Reasons why I don’t really talk to professors

1.) With the experiences I’ve had, if I’m wrong, they will rub it in my face until I can’t even think anymore. It’s not even a joke anymore, it’s gotten to the point where I am terrified of it, because all my life I have been told my self-worth is linked to my intelligence, which is linked to a number that indicates how well a professor thinks I’ve learned the material.

I suppose with this I should give some small details. I’ve been diagonsed with Manic Depression, and an anxiety disorder. I have had panic attacks before. I am not the most mentally stable person in the entire world, far from it actually.
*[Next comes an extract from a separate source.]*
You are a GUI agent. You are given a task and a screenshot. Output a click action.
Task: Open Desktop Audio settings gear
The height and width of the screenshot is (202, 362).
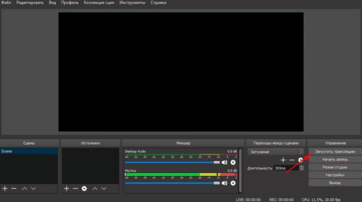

Constantly berating me leads to probably the worst points I have. Inversely, if you try to compliment me and acknowledge I do something right, I don’t accept it and think I can always do better, to be a better person.

2.) Because of anxiety, I clam up in an instant, and if I need to speak it will be in simple sentences. And when you are Mathematics major, they don’t care that you know what the derivative of x squared is, they care that you can explain everything in the universe pertaining to the question. So, panic begins to seize my voice, and soon, as quickly as I have come for help, I quickly shut up.

3.) I shame myself, for having to get help. It’s not a matter of pride, it’s a matter of my family’s attitude of me, as a “brilliant child, who will grow out of this pit and get a decent job”. They think I shouldn’t need help, I’m better off than most people. I’m the fucking Valedictorian. Apprently, I never grow out of that title now. I never grow out of the honors system, out of the list of people who dedicate their lives to pleasing the professor. Even though I have. Even though I have formed my own opinions, and came to my own conclusions, they still see me as the perfect dutiful student.

Lastly, people scare me. Period.

So, if I should leave before the end
I pray my withdrawl goes through
And if it doesn’t,

You might not see me here again.

Daily Prompt: Lookin’ Out My Back Door

Daily Prompt: Lookin’ Out My Back Door.

 

I actually don’t really have a backdoor. It’s more like a dorm door, that I always have my back to.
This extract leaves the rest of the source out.